Social workers can also utilize “Domestic Violence: A Resource for Trans People,” a valuable tool to learn about the barriers trans people face in abusive relationships.

Social workers must make meaningful and tailored referrals; the trans community is not a monolith. When offering referrals to trans women, I have learned to ask clients what would make them feel the most comfortable. Trans women know there are many systems in place that do not relate to them culturally, and there is a cultural misperception that for trans women, experiencing violence is normal (Budge, Adelson, & Howard, 2013). Trans women of color often feel shame, stigma, and fear that no one will believe them.

Discrimination in the social service sector results in inadequate access to shelters for trans IPV survivors, while stigma and transphobia in law enforcement and in health care systems can deter trans women from reporting violence, seeking medical care for their injuries, or accessing shelters (Stotzer, Silverschanz, & Wilson, 2013).

As a cisgender black gay man, I should not have the last word here, as I do not walk in this oppression. My colleague Eran Emani, MSW, LSW, social worker and trans advocate on issues of violence against trans women, says, “Trans women of color who experience IPV are being failed by the systems in place to protect them. Social workers must advocate for basic human rights of all, including trans individuals.”

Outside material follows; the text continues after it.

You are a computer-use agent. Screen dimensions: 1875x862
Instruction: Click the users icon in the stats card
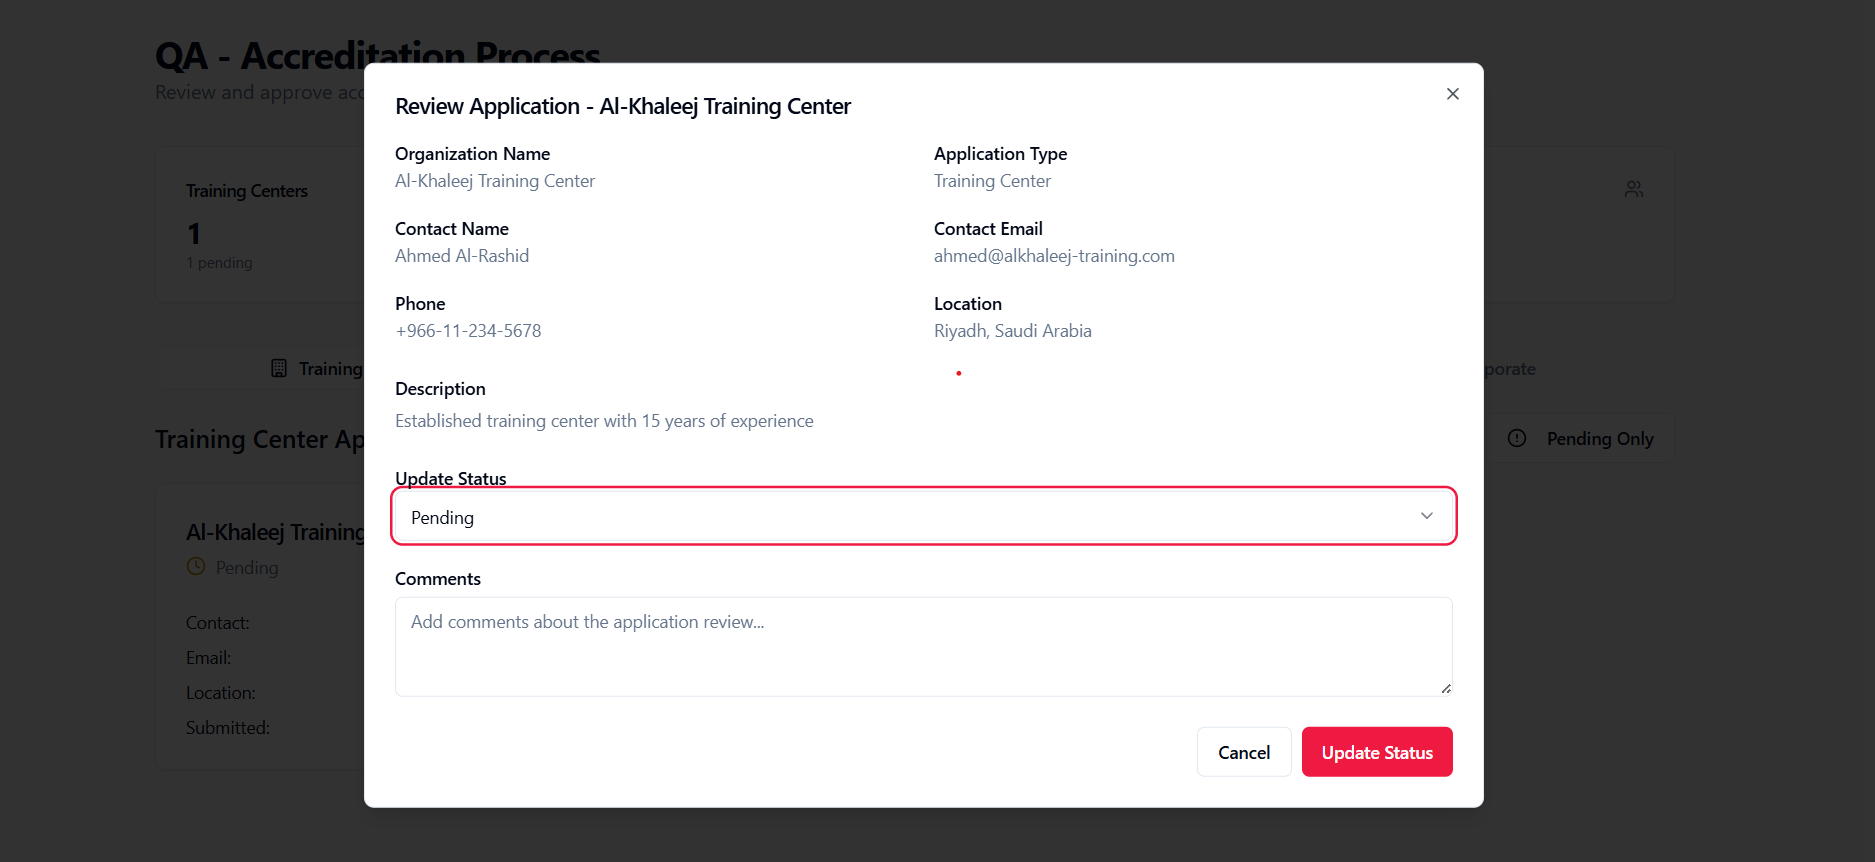(1633, 189)
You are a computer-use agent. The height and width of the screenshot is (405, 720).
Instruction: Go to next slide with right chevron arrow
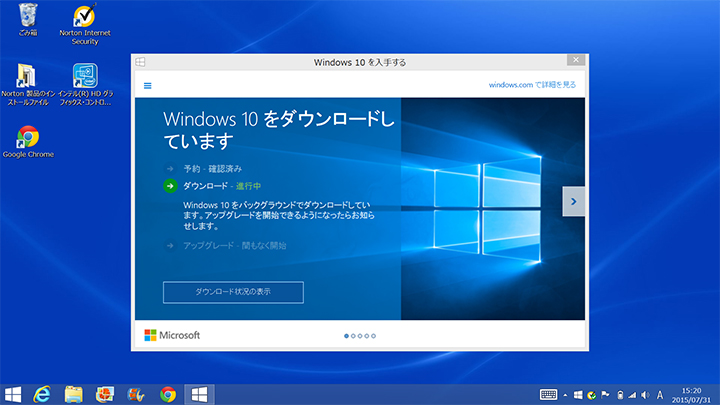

— Antar Bush, MSW, MPH, is a PhD candidate, public health advocate, educator, and author specializing in HIV prevention and social justice. Bush trains and collaborates with nonprofit organizations, medical schools, homeless shelters, and university counseling centers to help them create safe, justice-oriented policies and practices.


Brown, B. (2012). The power of vulnerability [CD]. Sounds True.

Budge, S. L., Adelson, J. L., & Howard, K. A. (2013). Anxiety and depression in transgender individuals: The roles of transition status, loss, social support, and coping. Journal of Consulting and Clinical Psychology, 81(3), 545-557.

Calton, J. M., Cattaneo, L. B., & Gebhard, K. T. (2016). Barriers to help seeking for lesbian, gay, bisexual, transgender, and queer survivors of intimate partner violence. Trauma, Violence, & Abuse, 17(5), 585-600.

Hendricks, M. L., & Testa, R. J. (2012). A conceptual framework for clinical work with transgender and gender nonconforming clients: An adaptation of the Minority Stress Model. Professional Psychology: Research and Practice, 43(5), 460-467.

Stotzer, R. L., Silverschanz, P., & Wilson, A. (2013). Gender identity and social services: Barriers to care. Journal of Social Service Research, 39(1), 63-77.

White Hughto, J. M., Murchison, G. R., Clark, K., Pachankis, J. E., & Reisner, S. L. (2016). Geographic and individual differences in healthcare access for U.S. transgender adults: A multilevel analysis. LGBT Health, 3(6), 424-433.